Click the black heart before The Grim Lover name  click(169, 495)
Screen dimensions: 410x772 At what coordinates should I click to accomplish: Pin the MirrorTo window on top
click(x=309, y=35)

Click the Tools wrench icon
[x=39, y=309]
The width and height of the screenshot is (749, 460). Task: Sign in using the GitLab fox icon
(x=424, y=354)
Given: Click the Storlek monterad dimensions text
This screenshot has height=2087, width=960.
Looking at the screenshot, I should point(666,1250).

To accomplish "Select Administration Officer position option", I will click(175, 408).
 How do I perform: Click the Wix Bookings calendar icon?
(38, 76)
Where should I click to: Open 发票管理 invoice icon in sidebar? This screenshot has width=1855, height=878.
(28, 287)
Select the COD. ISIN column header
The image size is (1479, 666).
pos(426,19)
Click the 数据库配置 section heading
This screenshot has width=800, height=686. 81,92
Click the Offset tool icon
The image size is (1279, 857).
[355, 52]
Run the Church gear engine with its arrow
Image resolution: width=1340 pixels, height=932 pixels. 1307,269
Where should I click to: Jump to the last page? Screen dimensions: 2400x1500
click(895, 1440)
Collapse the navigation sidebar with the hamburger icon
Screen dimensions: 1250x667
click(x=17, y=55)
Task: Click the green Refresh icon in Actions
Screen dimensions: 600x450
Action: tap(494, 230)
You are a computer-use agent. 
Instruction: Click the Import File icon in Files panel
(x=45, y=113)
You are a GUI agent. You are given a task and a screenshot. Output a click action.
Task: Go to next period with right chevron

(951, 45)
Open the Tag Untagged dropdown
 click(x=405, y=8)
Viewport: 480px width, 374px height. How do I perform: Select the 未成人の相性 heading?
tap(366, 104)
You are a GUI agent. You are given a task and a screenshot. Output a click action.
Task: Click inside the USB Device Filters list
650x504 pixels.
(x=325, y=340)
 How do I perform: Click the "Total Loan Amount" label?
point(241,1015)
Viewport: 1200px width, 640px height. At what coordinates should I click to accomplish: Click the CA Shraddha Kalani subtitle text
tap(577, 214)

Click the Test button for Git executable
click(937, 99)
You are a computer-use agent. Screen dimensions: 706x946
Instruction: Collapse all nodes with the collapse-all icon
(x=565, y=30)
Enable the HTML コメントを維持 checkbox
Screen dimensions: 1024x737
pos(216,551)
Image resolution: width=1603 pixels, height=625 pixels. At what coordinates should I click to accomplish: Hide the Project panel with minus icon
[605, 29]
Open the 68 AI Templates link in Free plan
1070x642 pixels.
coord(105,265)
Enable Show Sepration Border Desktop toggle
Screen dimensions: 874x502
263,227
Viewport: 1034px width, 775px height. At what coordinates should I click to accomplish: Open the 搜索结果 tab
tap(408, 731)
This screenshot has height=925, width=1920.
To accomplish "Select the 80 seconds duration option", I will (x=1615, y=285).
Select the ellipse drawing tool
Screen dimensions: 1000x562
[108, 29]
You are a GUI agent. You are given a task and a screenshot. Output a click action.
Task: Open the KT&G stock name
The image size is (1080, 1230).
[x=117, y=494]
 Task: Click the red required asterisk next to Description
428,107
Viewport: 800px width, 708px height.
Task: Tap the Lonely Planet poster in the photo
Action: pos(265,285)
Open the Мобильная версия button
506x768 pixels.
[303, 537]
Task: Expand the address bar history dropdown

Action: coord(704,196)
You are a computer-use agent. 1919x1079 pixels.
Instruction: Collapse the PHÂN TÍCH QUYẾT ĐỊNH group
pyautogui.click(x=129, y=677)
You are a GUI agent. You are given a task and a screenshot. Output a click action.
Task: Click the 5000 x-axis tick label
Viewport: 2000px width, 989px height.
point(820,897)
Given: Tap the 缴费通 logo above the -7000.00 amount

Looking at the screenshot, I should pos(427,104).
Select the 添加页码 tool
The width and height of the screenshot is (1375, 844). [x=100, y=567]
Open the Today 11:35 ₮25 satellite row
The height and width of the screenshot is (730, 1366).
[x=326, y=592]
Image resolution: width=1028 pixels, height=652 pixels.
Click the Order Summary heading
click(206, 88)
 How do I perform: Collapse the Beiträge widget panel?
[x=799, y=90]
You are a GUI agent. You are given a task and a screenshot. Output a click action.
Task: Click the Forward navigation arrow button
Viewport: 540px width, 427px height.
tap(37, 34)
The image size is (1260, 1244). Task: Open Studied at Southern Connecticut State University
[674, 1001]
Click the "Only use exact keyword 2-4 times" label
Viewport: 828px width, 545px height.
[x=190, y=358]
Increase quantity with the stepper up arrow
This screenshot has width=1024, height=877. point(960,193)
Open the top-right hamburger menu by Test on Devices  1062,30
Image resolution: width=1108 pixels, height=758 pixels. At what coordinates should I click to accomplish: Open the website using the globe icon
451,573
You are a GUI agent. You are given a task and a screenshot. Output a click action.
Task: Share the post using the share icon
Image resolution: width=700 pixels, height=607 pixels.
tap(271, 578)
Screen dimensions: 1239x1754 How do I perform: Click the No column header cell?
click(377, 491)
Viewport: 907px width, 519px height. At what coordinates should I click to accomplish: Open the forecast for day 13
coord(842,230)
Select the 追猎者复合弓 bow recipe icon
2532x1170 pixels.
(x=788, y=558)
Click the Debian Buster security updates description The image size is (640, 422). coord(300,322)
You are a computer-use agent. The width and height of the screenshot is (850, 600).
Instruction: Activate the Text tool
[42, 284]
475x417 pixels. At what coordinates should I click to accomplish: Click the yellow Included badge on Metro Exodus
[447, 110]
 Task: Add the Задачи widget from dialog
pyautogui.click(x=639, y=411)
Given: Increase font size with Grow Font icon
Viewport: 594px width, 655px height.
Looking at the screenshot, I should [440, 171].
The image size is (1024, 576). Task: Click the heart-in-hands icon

__________________________________________________

(TRY IT)
Copy whichever lines in the listing above hold "hamburger".

(EXERCISE RESPONSE)
Collapse the navigation sidebar with the hamburger icon
Open the top-right hamburger menu by Test on Devices  1062,30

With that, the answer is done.